A high value treat is that very very special treat that your dog goes crazy over. In my house the peaking order is this, from highest to lowest:
- Raw beef, chicken, turkey,
- Cooked beef, chicken, turkey, fish
- Sandwich meat, roast beef, chicken, canned chicken, canned sausages
- Cheese sticks, Jerkeys, Mini Zukes (the kona’s touch staple), Dried Liver, Food roll ups cut up (Natural Balance)
- Fruits and vegetables, They are not that into lettuce.
- For beginning training with behaviors that are new. REWARD HIGH VALUE
- For high distraction areas REWARD HIGH VALUE
- For recall work or teaching your dog life saving behaviors REWARD HIGH VALUE
And Never Forget
- Use treats with few ingredients and have a protein be the first.
- Avoid artificial food coloring, artificial preservatives and additives. They are not necessary in your dog’s treat plan or better yet, they are not necessary in your dog. Wheat, corn, and soy as major components are wasted calories.
- When feeding animal products educate yourself as to which ones are more important to either avoid or make sure you get free raised, antibiotic free and hormone free. To save money, you can order treats online.
The Hot Dog Story
I use hot dogs with no nitrates, hormones, or antibiotics added. Since they are already fully cooked, you can give them cold. They’re just very difficult and messy and can’t be put in your pocket. If you want to have them with you in your pocket and smelling extra yummy, cook them. The extra yummy smell can be an added incentive for high quality work.

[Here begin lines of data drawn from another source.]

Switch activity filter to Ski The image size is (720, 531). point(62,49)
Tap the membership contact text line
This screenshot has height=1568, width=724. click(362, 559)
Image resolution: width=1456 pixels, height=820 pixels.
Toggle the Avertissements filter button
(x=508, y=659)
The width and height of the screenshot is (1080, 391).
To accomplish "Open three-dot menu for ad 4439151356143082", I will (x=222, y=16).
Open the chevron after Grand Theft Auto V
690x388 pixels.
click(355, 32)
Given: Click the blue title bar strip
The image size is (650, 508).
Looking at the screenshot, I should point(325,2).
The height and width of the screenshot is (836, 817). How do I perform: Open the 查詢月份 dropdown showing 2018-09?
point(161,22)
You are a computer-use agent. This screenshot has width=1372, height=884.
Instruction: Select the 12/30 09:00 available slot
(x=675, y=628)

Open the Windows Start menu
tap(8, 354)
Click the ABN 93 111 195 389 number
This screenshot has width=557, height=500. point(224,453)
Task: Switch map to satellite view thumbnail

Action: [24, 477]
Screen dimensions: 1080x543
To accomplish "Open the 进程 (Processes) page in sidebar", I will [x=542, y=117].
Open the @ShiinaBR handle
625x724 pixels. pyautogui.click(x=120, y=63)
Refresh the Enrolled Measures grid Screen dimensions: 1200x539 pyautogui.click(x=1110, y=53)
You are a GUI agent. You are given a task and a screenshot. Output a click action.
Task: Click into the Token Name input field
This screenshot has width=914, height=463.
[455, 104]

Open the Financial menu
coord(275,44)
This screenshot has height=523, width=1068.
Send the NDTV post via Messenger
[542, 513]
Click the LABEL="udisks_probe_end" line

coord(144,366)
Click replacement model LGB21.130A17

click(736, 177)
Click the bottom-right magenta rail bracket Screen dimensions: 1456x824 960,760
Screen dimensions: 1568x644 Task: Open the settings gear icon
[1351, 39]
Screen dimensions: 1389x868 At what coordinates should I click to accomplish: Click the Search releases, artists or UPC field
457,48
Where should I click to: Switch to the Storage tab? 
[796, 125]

Hot dogs vary by brand and type (beef, chicken, turkey and even veggie). Beef hot dogs often take a little longer than chicken hot dogs to cook. It depends on the brand and microwave power (you can also use a food dehydrator) and the type of hot dog. Experiment with your particular situation. The crunchier they are, the quicker the dog can swallow and be ready for more training. If they are chewy and rubbery, put them in for another minute or more.
To make hot dog treats:
Quarter two hot dogs length wise. Slice it horizontally 15-20 times in small pebble size pieces.
Place pieces on a paper towel and microwave for 4-7 minutes, until dry and crunchy. Start with 4 minutes and if they are still moist, put them in for a minute at a time, until dry and crunchy. If you don’t have a turnaround in the microwave, turn the paper towel every minute.